Fed to Keep Rates Near Zero – Based on the Federal Reserve’s vote recently, it will keep its benchmark interest rate near zero. This will keep the cost of loans down until the economy starts to recover from the COVID-19 pandemic. The Fed also announced, it would be extending its lending and credit initiatives until the end of the year to help make it easier for Americans to get a loan. The Fed’s key benchmark rate is not directly tied to mortgage rates, but it often indirectly influences them. The federal funds rate is what banks charge one another for short-term borrowing. That does not reflect the exact rate that consumers pay. Interest rates are currently low, but “the challenge is that lending standards have gotten much stricter,” Tendayi Kapfidze, chief economist at LendingTree, told CNBC. “Banks are tightening standards pretty aggressively because they are concerned that the damage to the economy is going to be long lasting.” Greg McBride, Bankrate’s chief financial analyst, says consumers with a credit score of 700 or above are likely to get the best rates. The Federal Reserve is closely monitoring the economic impact of the pandemic. “The coronavirus outbreak is causing tremendous human and economic hardship,” the Fed said in a statement. “The path of the economy will depend significantly on the course of the virus.”

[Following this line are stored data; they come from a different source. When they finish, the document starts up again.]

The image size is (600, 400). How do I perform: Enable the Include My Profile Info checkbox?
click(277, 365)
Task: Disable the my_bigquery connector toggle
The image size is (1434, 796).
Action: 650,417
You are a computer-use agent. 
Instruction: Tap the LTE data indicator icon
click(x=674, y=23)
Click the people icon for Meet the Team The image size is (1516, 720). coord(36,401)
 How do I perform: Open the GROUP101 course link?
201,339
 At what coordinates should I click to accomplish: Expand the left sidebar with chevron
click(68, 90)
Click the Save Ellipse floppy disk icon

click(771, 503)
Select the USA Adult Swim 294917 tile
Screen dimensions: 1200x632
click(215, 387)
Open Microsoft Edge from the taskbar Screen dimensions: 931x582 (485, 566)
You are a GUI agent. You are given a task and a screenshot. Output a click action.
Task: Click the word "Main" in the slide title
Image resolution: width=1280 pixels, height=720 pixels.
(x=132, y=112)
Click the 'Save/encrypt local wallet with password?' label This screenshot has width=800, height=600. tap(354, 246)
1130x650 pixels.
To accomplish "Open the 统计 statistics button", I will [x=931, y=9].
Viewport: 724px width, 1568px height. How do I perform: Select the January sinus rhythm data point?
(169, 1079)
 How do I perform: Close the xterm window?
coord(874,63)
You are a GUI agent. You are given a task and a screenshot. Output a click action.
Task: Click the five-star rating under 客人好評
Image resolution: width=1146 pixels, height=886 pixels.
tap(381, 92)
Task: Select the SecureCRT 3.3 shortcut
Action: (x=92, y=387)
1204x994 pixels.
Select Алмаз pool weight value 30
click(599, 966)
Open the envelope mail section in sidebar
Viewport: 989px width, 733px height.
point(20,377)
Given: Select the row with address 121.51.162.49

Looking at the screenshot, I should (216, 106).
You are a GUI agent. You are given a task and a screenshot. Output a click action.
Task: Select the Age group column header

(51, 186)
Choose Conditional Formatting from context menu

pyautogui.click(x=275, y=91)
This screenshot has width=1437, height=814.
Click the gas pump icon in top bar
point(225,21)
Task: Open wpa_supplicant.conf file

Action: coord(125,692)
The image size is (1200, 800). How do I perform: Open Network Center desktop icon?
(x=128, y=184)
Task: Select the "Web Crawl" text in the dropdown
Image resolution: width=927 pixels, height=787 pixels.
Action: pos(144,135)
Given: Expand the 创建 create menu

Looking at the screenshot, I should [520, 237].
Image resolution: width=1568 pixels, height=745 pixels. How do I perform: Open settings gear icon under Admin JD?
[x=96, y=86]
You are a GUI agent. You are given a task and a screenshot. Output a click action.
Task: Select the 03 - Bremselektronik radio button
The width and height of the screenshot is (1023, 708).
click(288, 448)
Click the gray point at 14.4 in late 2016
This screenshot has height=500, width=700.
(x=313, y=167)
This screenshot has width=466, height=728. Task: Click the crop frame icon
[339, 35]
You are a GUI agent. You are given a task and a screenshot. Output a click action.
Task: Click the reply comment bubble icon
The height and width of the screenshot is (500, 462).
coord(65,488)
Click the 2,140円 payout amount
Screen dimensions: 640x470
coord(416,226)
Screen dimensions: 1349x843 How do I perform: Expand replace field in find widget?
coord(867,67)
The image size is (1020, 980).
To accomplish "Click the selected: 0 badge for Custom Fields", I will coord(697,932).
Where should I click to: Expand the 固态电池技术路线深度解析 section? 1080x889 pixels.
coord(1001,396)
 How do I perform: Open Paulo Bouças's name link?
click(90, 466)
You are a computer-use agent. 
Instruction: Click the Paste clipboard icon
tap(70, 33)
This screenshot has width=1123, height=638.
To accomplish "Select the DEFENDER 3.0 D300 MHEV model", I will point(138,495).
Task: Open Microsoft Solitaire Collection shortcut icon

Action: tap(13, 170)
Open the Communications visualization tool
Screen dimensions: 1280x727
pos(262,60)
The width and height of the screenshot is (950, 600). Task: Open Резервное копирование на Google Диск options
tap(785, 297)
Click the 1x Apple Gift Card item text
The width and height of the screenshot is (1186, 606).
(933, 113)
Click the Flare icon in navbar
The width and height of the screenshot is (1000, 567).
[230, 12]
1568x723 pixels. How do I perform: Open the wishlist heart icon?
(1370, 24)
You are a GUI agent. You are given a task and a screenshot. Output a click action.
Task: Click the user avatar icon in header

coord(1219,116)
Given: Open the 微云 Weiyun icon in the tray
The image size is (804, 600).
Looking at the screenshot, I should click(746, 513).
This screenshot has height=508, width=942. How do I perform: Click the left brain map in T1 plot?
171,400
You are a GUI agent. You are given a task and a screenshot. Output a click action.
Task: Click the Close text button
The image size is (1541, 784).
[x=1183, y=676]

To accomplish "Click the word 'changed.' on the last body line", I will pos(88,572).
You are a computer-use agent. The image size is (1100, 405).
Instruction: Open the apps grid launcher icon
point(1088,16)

Source and link to the full article: “Fed Keeps Rates Near Zero—It’s Good to Borrow at Low Interest Rates, Experts Say. Here’s What Else it Means for Your Wallet,” CNBC (July 29, 2020); “Fate of the Economy Depends on Virus Control, Fed Says,” HousingWire (July 29, 2020); and “With Coronavirus Surging, Fed Keeps Key Interest Rate Near Zero, Vows More Support,” USA Today (July 29, 2020)
Contract Signings Make a ‘Remarkable’ Move – According to the National Association of REALTORS®’ Pending Home Sales Index, pending home sales continued to escalate in June. This is the second consecutive month of increases, and all amid the COVID-19 pandemic. Contract signings are up 6.3% compared to a year ago, NAR’s index shows. “It is quite surprising and remarkable that, in the midst of a global pandemic, contract activity for home purchases is higher compared to one year ago,” says Lawrence Yun, NAR’s chief economist. “Consumers are taking advantage of record-low mortgage rates resulting from the Federal Reserve’s maximum liquidity monetary policy.”
© National Association of REALTORS®
Source and link to the full article: National Association of REALTORS®
Homeownership Rate Rises Close to Housing Boom Levels – Based on the Census Bureau report recently, the U.S. homeownership rate surged to its highest level in 12 years in the second quarter as low mortgage rates and the pandemic prompt more Americans to want to have a home. The homeownership rate rose to 67.9% in the second quarter, increasing even while the nation faced record levels of unemployment. A year ago, the homeownership rate was 64.1%, for comparison. However, the Census Bureau cautioned that the data collection methods for the most recent quarter’s report may have affected the results. Due to the pandemic, researchers were unable to go door-to-door and conduct in-person interviews to verify information but had to rely on the telephone. Still, the results show young adults and minorities increasingly turned to homeownership in the second quarter. The homeownership rate in the second quarter increased the most among those under the age of 35, increasing to 40.6%, compared to 37.3% the prior quarter.
Source and link to the full article: “U.S. Homeownership Rate Soars to an Almost 12-Year High,” Housingwire.com (July 28, 2020) and “The Homeownership Rate Jumped to the Highest Level Since 2008—But Looks Could Be Deceiving,” MarketWatch (July 29, 2020)
Seller Profits Hit New High Amid Struggling Economy – According to research firm ATTOM Data Solutions, while unemployment remains high and the economy continues to suffer from the COVID-19 pandemic, the housing market is proving resilient. During the second quarter of this year, home sellers netted a median $75,971 profit at resale, up from $66,500 in the first quarter and $65,250 a year earlier. The second-quarter figure represents a 36.3% return on investment, the highest level since the Great Recession. This is up from 34.5% in the first quarter and 33.7% a year prior, ATTOM Data Solutions reports. “The housing market across the United States pulled something of a high-wire act in the second quarter, surging forward despite the encroaching economic headwinds resulting from the coronavirus pandemic,” says Todd Teta, chief product officer at ATTOM Data Solutions. “Profit margins hit new records as prices kept climbing, with few indications that the impact of the virus would topple the market.”